CO: What parts of Atlantic Avenue does the poem describe and does the poem stem from any particular experiences (or cab rides) on the street?

Mr. Seshadri: The poem describes that part of Atlantic that runs under the elevated tracks of the LIRR, right around Bedford and through those streets that are named after other New York State cities–Albany, Utica, Troy, etc. A neighbor of mine who grew up on the Crown Heights side of Atlantic said I’d been unfair to that neighborhood, so I apologize to anyone who feels attached to it. Write it off to poetic license. Actually I find the avenue past the elevated tracks even more forbidding, and appropriated some of the images from farther down the Avenue.

Vijay Seshadri
Mr.
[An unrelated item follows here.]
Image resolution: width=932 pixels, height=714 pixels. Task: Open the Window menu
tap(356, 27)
Seshadri poses after accepting the award this spring. (Graywolf Press)

How does the cab ride to JFK on Atlantic Avenue and the other description of “things” in Brooklyn (neighbors, locked bodegas, old man waiting for dialysis appointment) function in the overall theme?
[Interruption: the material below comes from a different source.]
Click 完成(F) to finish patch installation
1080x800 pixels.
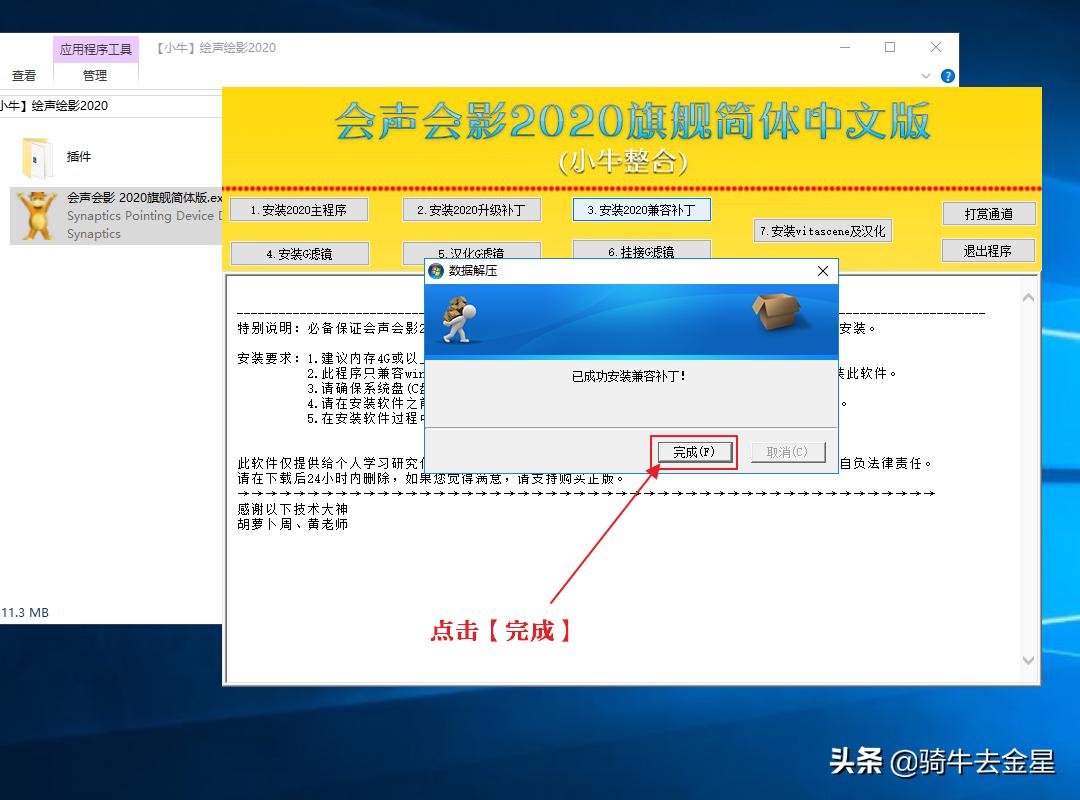coord(693,451)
That part of the poem that takes place on Atlantic is symbolically important because it is there that the speaker of the poem–who is redeemed, I should add, at the end–is experiencing greater and greater alienation from the people, the social world, the physical space he inhabits. There is for me something very strange and forlorn about going to an airport and getting on a plane, and that ride to JFK is particularly so for me.

Is the thought near the end that “just a small, manageable interval of leisurely, meditative travel in an automobile will bring you to a cliff side overlooking the eastern ocean” a summary of the poem?
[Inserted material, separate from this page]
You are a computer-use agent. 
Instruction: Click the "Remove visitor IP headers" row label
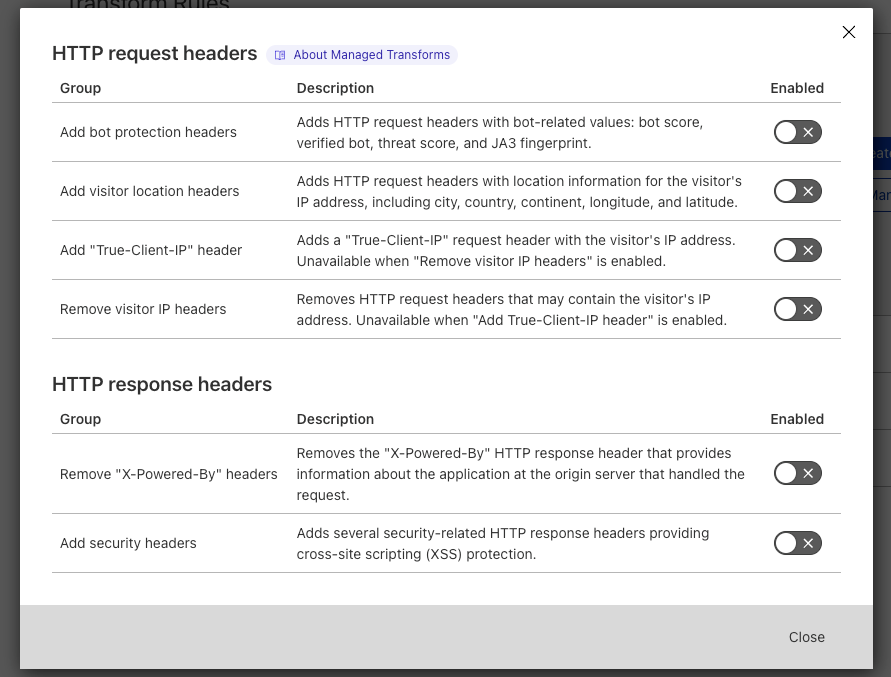143,309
It’s what introduces the meaning of the redemptive movement, the upward movement, in the poem, in the same way that Atlantic Avenue introduces the downward movement.

Who is the “they” that makes people live on Atlantic Avenue, the they that “pack[s] them in by the tens of thousands”? Is it the social order alluded to, or is it real estate developers, the government etc.? Or does it not matter because “the world is ugly and the people are sad” is an oversimplified abstraction?

People have interpreted that passage as political, but I’m not pointing fingers. I’m just taking in the general injustice of human and social experience. Surely all of us, whether we’re real-estate developers or social workers, have moments when we contemplate the lives of the poor as opposed to the lives of the well-off or the rich, and wonder why it should be so. That psychological situation is what’s important at that point in the poem, because it is a part of the drama the poem is enacting in the mind of the person speaking the poem. He has those melancholy thoughts, and such thoughts are essential to the development of his mind in the poem. I don’t write editorials; I write poems.

As a 28-year resident of the borough, what’s your view of the current and continuing development of Brooklyn (i.e. especially on Atlantic Avenue with Barclays Center and Atlantic Yards)?

I mourn the disappearance of the culture that was here when I first came to Brooklyn in the mid-eighties, but paradoxically I’m not sentimental about it. New York is always tearing itself down and building itself up again. I was opposed to the development of Atlantic Yards–I even wrote an essay for the volume Brooklyn Was Mine, which was put together as a protest to Atlantic Yards and the Barclays Center. But now that it has happened, I can see that it has a positive side to it, and the negative consequences we were fearing don’t seem to have materialized.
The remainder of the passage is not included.